'''

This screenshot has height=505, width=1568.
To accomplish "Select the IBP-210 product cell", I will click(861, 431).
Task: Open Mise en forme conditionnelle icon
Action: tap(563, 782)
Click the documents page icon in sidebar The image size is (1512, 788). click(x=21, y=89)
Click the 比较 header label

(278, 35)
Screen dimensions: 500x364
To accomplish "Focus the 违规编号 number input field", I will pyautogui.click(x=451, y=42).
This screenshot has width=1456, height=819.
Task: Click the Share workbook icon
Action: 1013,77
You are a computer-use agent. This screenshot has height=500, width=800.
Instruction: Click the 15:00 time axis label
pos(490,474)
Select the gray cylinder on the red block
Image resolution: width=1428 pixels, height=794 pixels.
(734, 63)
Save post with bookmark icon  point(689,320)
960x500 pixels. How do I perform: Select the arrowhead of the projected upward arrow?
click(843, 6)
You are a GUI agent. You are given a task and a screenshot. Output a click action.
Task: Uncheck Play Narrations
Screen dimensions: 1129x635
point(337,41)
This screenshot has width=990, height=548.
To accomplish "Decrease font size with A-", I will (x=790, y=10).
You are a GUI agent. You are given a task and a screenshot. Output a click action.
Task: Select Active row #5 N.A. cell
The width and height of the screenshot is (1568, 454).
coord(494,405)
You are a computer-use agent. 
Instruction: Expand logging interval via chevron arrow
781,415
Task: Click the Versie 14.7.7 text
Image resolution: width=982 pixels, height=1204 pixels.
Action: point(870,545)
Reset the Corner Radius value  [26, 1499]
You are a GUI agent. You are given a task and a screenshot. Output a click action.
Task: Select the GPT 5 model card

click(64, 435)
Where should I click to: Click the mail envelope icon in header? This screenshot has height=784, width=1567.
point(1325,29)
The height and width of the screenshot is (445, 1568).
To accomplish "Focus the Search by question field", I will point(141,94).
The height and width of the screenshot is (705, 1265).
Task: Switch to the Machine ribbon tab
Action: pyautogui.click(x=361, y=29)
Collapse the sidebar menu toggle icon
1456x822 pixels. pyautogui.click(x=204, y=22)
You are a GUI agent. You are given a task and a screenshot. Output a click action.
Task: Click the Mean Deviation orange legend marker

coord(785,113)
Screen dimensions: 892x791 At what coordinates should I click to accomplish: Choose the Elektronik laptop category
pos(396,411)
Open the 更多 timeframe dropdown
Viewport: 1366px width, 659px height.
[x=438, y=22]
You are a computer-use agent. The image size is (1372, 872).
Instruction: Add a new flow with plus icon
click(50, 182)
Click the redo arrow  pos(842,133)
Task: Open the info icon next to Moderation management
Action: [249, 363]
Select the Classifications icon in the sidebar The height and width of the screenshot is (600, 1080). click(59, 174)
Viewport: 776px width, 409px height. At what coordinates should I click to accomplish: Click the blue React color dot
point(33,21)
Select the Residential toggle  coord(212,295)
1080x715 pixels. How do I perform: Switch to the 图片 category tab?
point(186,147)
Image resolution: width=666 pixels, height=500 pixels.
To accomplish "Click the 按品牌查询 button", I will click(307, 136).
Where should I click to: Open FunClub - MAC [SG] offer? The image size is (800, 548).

'''

What is expected: Can you retype the entries verbatim, starting at the very first one and ending with the line that contains "Action: 1013,77", including that line?

Result of this exercise:
This screenshot has height=505, width=1568.
To accomplish "Select the IBP-210 product cell", I will click(861, 431).
Task: Open Mise en forme conditionnelle icon
Action: tap(563, 782)
Click the documents page icon in sidebar The image size is (1512, 788). click(x=21, y=89)
Click the 比较 header label

(278, 35)
Screen dimensions: 500x364
To accomplish "Focus the 违规编号 number input field", I will pyautogui.click(x=451, y=42).
This screenshot has width=1456, height=819.
Task: Click the Share workbook icon
Action: 1013,77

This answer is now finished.